Thiel, whose first name is Anton,
tries to control the ball during
La Jolla's win over RBV.
(Photo by Ed Piper, Jr.)
By Ed Piper, Jr.
Reed Farley, look out.
When EPSN (Ed Piper Sports Network) kicks off, there will be competing interviews for the position of top sportscasting anchor on my (facetious) media channel.
The world will now get to know McClain Thiel, the real, the man behind the myth and the legend.
After playing most of La Jolla's final game in the Hilltop Invitational Basketball Tournament Thurs., Dec. 8--though, admittedly, the results were modest, but I can explain that--the senior submitted to a quick end-of-court interview after Coach Paul Baranowski's team chalk talk.
The results there were electric.
While father Paul fiddled with his camera in the corner of the Hilltop gym, the 6'2" self-proclaimed "man without a position" carried on one of the most technically precise interviews I have ever heard.

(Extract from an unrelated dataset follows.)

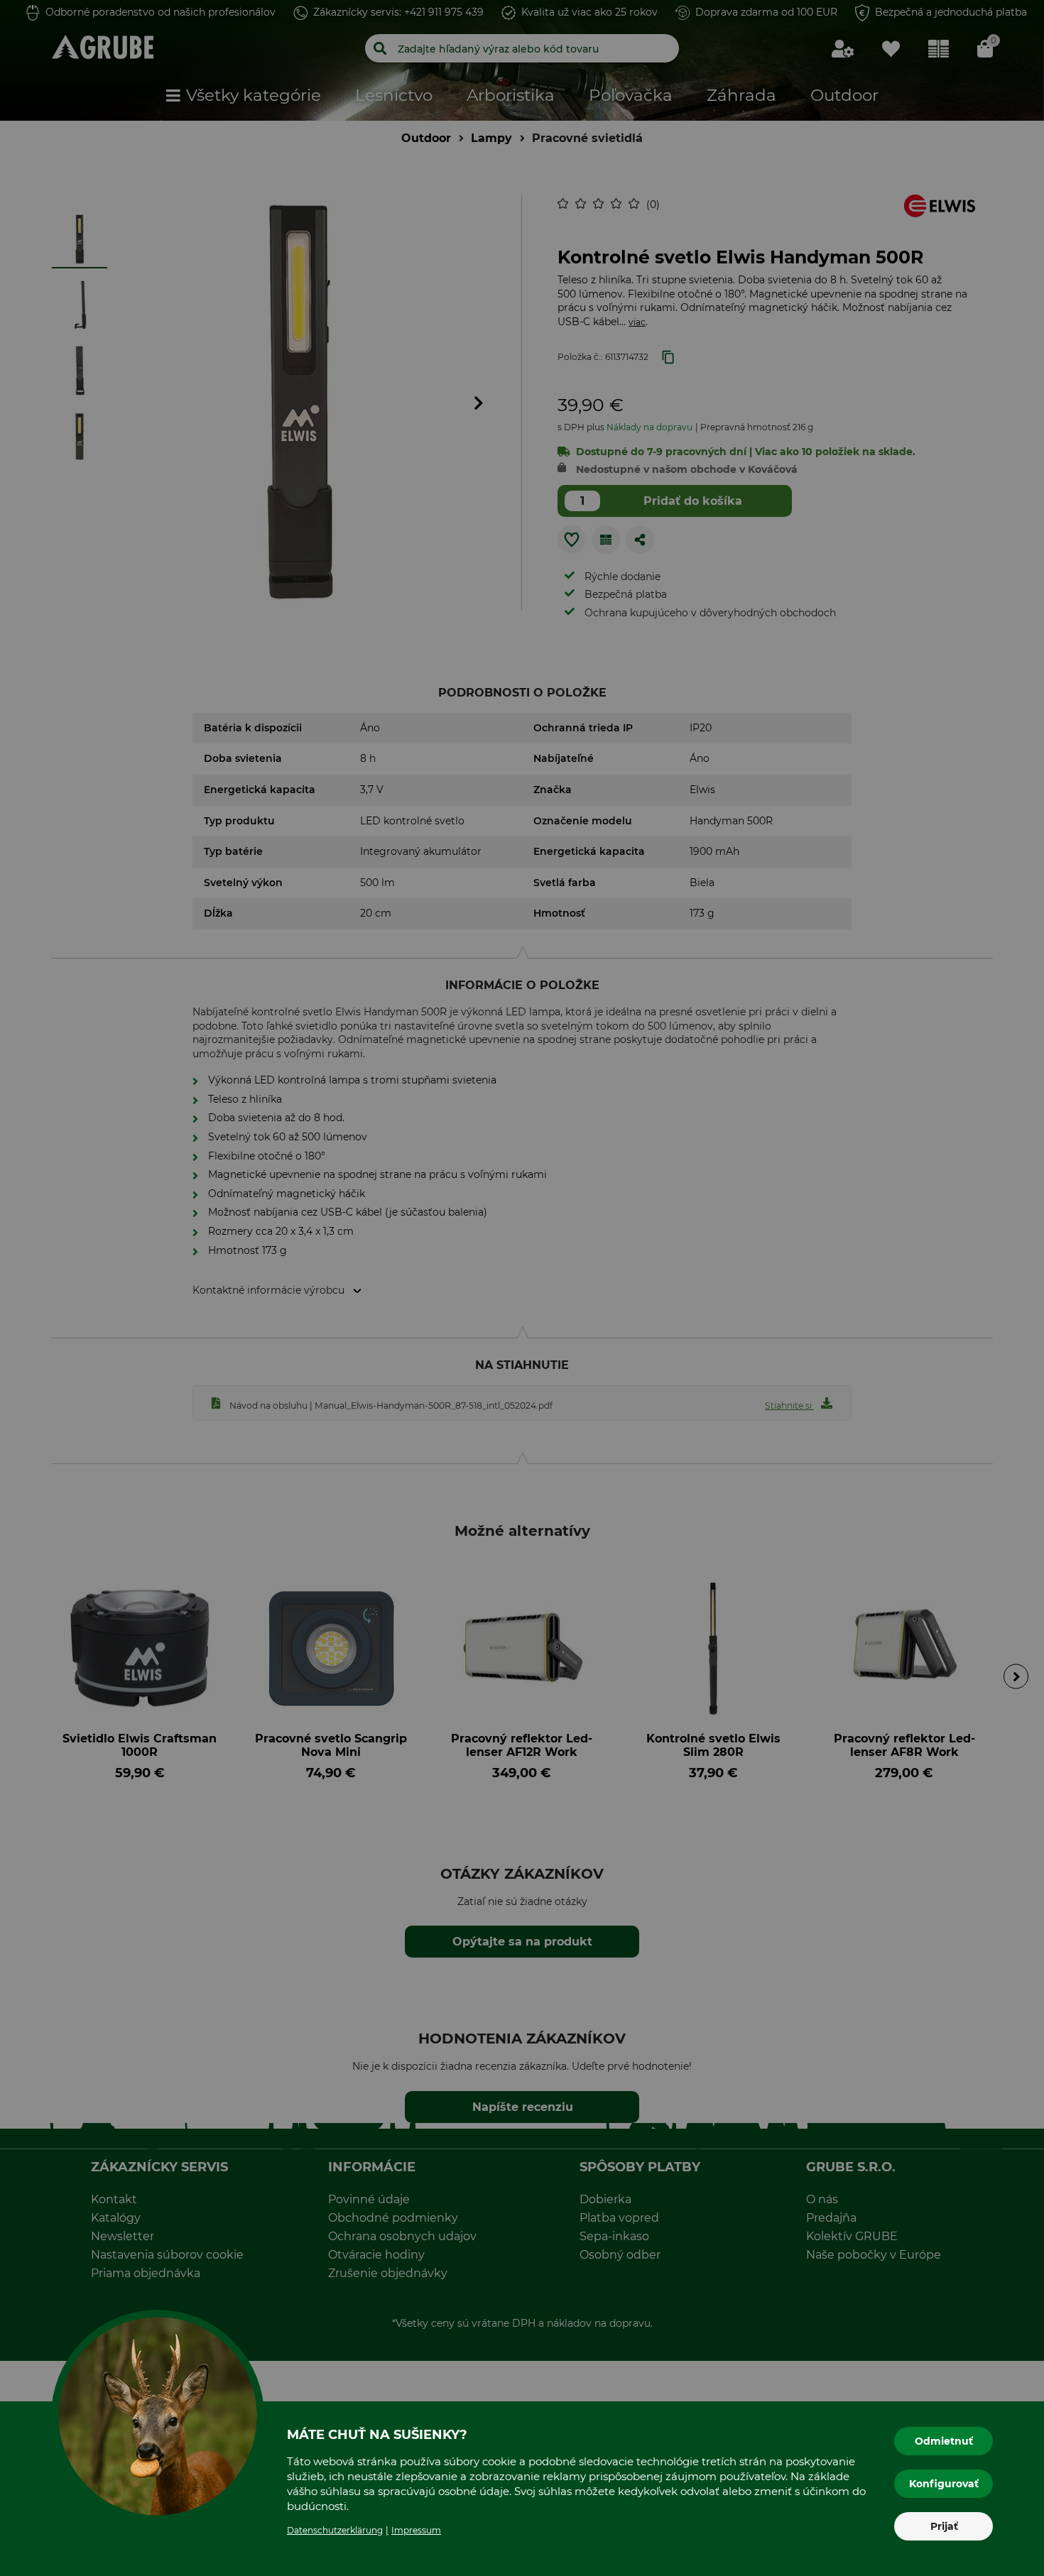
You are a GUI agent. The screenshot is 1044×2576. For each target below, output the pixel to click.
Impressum (416, 2530)
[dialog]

I asked Thiel for comments intending to hear how he felt about his own play. Instead, though he speaks in basketballese, insisted on focusing on his team's overall performance:
"It was a good game. We had some good practice. (The game was a blowout over Rancho Buena Vista, 62-42. As Paul Thiel told me late in the game, it wasn't even as close as the score.) As a team, we played much better than we have been (playing)."
Finally, after his concise response to my first question, I redirected my question to his individual play. "I've been working on my midrange jumper," McClain said. "We have a lot of long-range shooters, and scorers inside, so I think that will contribute. I feel good."
By my unofficial count, he had four jumpers during the game, and didn't make any. But his form was good, and he was able to knock some of the rust off after sitting most of the tournament.
It's hard to come in and get in the flow when you've been sitting on your behind most of the time.
He said much more, which I'm not relating right now due to time and space.
I had no idea Thiel was this incisive. I had never had a conversation with him before, though I had watched him play in spring and summer league this year and last year. I am finding more and more in these interviews--here and for stories in the La Jolla Village News--that you really don't know a person until you talk to him. It's often very surprising.
What Thiel has been caught in, by his own and his father's account, is a difficult transition from having mastered skills inside as a center when he was in youth league--he was always the tallest boy on his team. Then he leveled off in height compared to the other boys, and entered high school, not as a tall player, but more average.
At 6'2", he could play forward or guard, wing as Baranowski calls his players--guess where?--who are positioned out on the wing in the offense.
A post position is possible, but this means playing on the edge of the paint (we called the key back in the day) often against taller players. Daniel McColl does it at 6'2". Charlie Gal does it, but he measures a bit taller at 6'5".
So, Thiel summarizes the positive point of being in transition, "I think I'm versatile. I don't really have a position."